— Input material —
____________

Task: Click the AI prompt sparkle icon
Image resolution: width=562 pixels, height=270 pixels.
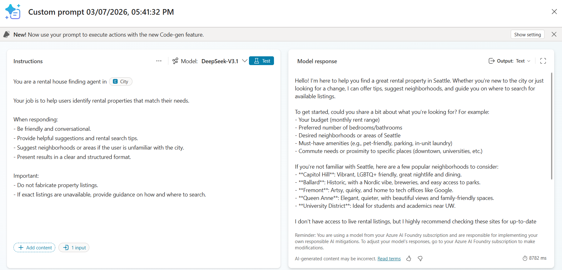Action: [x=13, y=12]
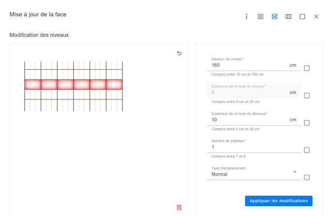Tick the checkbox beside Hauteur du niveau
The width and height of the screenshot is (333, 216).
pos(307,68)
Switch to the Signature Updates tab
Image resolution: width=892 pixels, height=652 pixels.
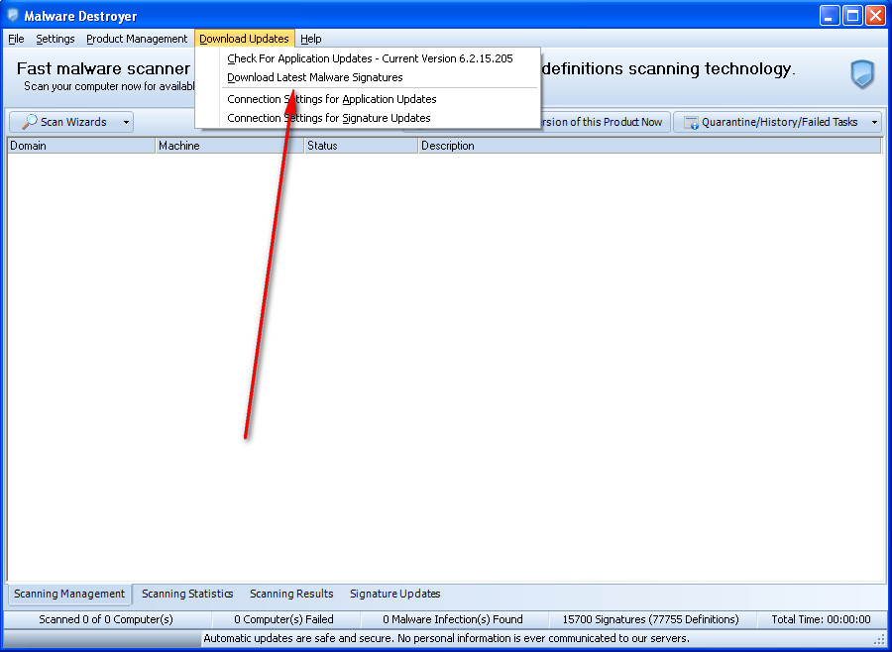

____________

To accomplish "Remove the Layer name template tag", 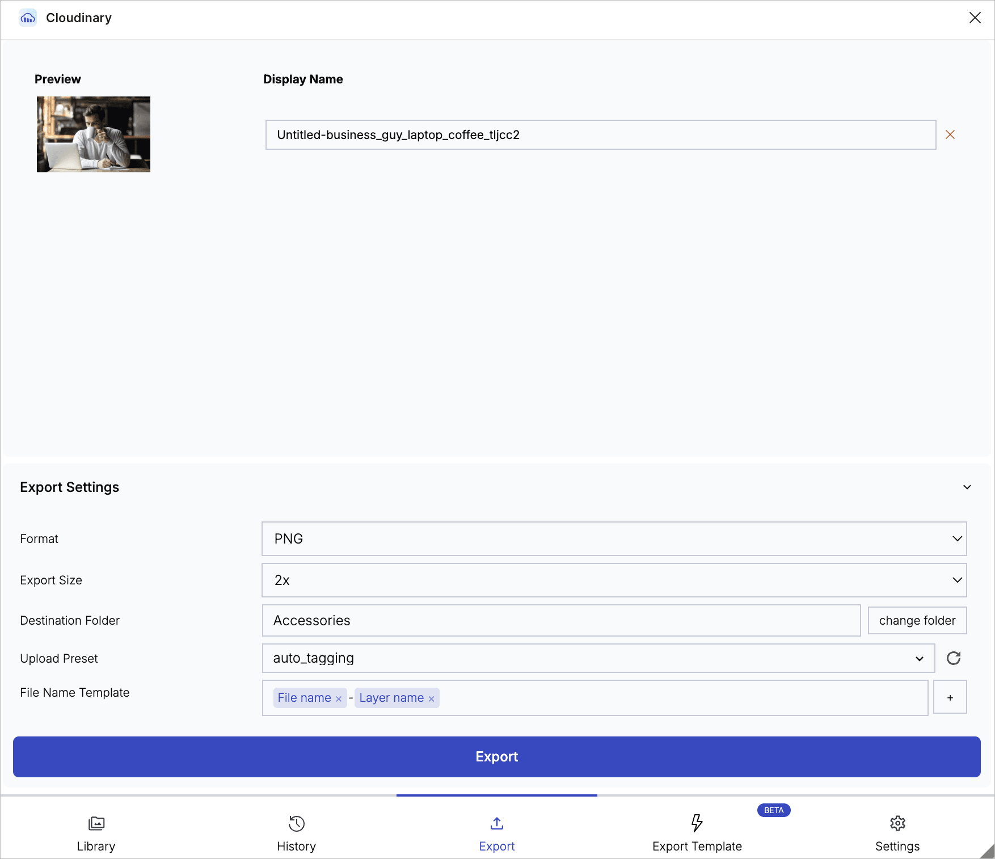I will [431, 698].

____________

Arrange the listing, from the line containing "Task: Click the AI prompt sparkle icon" to the line containing "Image resolution: width=892", as a Markdown table with the columns Row and Line, skipping any blank lines. Leave the pictures out of your answer.

| Row | Line |
|---|---|
| 1 | Task: Click the AI prompt sparkle icon |
| 2 | Image resolution: width=562 pixels, height=270 pixels. |
| 3 | Action: [x=13, y=12] |
| 4 | Tick the checkbox beside Hauteur du niveau |
| 5 | The width and height of the screenshot is (333, 216). |
| 6 | pos(307,68) |
| 7 | Switch to the Signature Updates tab |
| 8 | Image resolution: width=892 pixels, height=652 pixels. |